J’ai dix-sept ans, dernière année de lycée. Il ne m’adresse pas la parole durant trois semaines. Le soir, en rentrant, j’étouffe mes larmes et ce silence assourdissant en poussant le volume à fond. C’est le début des montagnes russes émotionnelles comme celles qui servent de toile de fond au clip de la chanson. Je passe le Bac et je fais mes fiches de philo en chantant à pleins tubes. J’obtiens mon Bac, j’ai du mal à réaliser qu’une page se tourne. J’arrive chez moi hagarde et je pleure de fierté et de soulagement sur les violons. J’ai un peu peur aussi parce que l’avenir est incertain. J’ai mon premier travail ; le soir, dans ma tente d’animatrice, je l’écoute avant de m’endormir comme une berceuse rassurante.


J’ai dix-huit ans et je vois le rêve qui me fait vibrer depuis deux ans s’effilocher entre mes doigts jusqu’à disparaître. Je passe des heures, vidée d’avoir utilisé trop d’énergie à brasser de l’air, allongée sur mon lit à fixer le plafond, le casque sur les oreilles. Alors que je me sens chuter, une main me rattrape, la sienne. Je tombe amoureuse de lui qui m’avoue adorer cette chanson. Moi qui croyais ma vie tracée, je découvre que le destin est plein de détours. Je ne voulais pas m’éprendre de quelqu’un, je ne voulais pas faire des études en France, mais « Who Knew » ce que la vie nous réserve. Je crois que je deviens adulte.


J’ai dix-neuf ans, un amoureux depuis un an, un frère, une sœur, bientôt deux, j’écris encore et toujours, je reprends des cours de chant. Je suis transportée par « Try » et « Just Give Me A Reason » extraite du nouvel album « The Truth About Love ». Je me remets à rêver.

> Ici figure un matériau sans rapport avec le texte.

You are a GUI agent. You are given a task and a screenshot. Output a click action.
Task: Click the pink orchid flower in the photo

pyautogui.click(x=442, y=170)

Doucement, ma vie reprend un sens. Mais quand j’angoisse la nuit, c’est cette chanson qui revient encore une fois à mes oreilles, rassurante comme un doudou. Bientôt, j’aurais vingt ans, je rêve d’écrire pour Pink, de chanter en duo avec elle. Et je continue de le faire parce que ça ne coûte rien et qu’on ne sait jamais ce que l’avenir nous réserve. Je ne sais pas ce qui se passera demain mais, après tout, « Who Knew ».